[Python-ideas] Re: Faster object representation for UIs

Paul Sokolovsky Sat, 25 Jul 2020 07:24:21 -0700

Hello,

On Sat, 25 Jul 2020 16:34:16 +0300
Elizabeth Shashkova <elizabeth.shashk...@gmail.com> wrote:


> Hi!
> 
> Thanks everyone for the interest and for the suggested options! I
> would like ro add my two coins and clarify some moments as the
> original requester of this feature.
> 
> 1. We need this lazy `__repr__` calculation inside our debugger,
> where we work with different user's objects.

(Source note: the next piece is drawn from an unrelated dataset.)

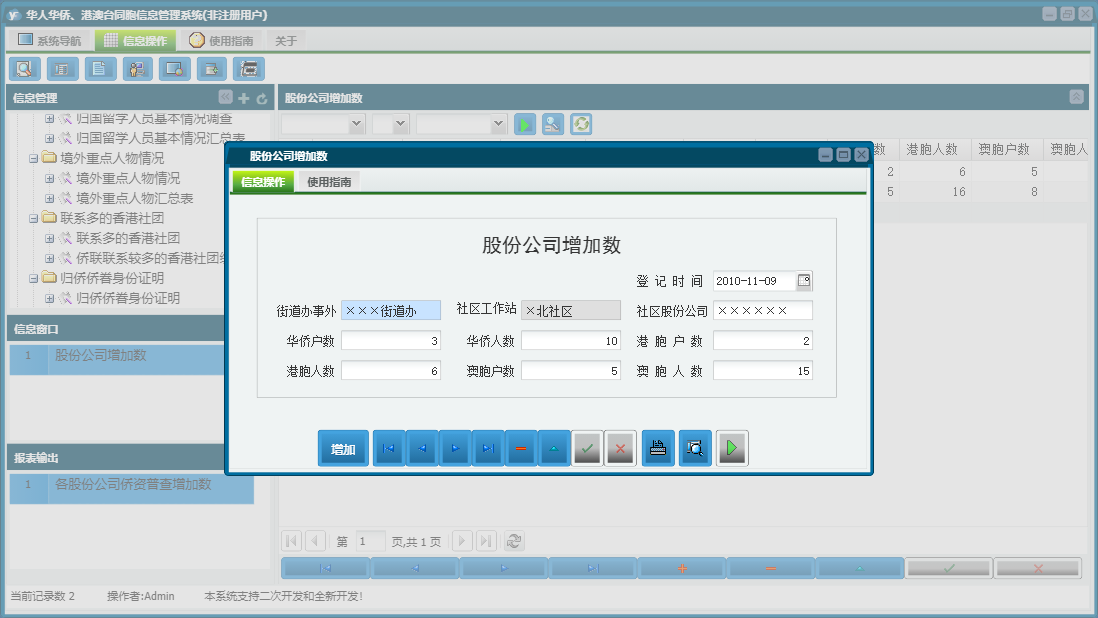Click the print icon in the dialog footer
This screenshot has width=1098, height=618.
click(x=657, y=448)
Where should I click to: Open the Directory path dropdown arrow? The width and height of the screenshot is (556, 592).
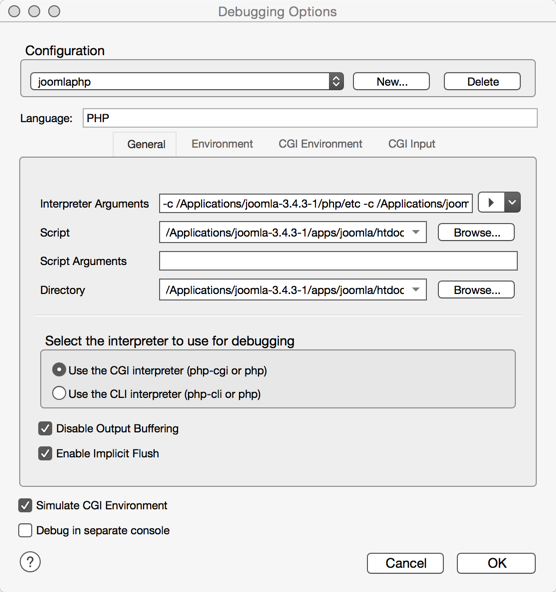pyautogui.click(x=416, y=290)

Did you consider that calling a __repr__ on an object may start
formatting your (or user's) hard drive (arbitrary code is executed)?
Alternatively, that may take a long time (maybe it mines bitcoin on
each call), as you discovered.

So, the behavior of calling __repr__ arbitrarily doesn't seem to be a
good approach for a *generic* Python debugger. Then probably you don't
write a generic Python debugger, but an adhoc, special-purpose one.
And the problems you're facing is with specific object types, and it
may be a good idea to contact projects which supply those types and
tell them that you special-purpose debugger has problems with them. I
still wonder what chance may be that the answer would be "don't call
__repr__ then".
 


Speaking of technical side, it's indeed sad at times that Python's
__str__/__repr__ require to materialize entire representation in
memory. More frugal approach would be:

def __stream_repr__(self, stream):
    stream.write("<MyObj ")
    # Produce the rest of representation piece-wise, calling
    # stream.write()
    stream.write(">")

This can be a great economy of memory, for implementations which care
about that (is that CPython?).

That actually could provide means to address the posed problem, as
"stream" can be a custom stream object, whose .write() method checks
e.g. representation size or time budget, and if it's exceeded, throws
an exception, which should be called at code which calls repr() in
the first place.


Other alternative could be turning __repr__ into generator (i.e.,
introducing __irepr__), but that's quite an expensive solution, given
that generator instance need to be heap-allocated on each call, before
it can be iterated over.



> Usually it isn't some
> specific type, for which you know that it'll be big and its
> `__repr__` calculation will be slow (like, for example,
> pandas.DataFrame). Sometimes it can be just a composition of builtin
> types, like in the example below. On the top level it's just a `dict`
> with 10 elements and you don't expect its `repr()` to be slow, but it
> takes 13 secs on my machine to calculate it.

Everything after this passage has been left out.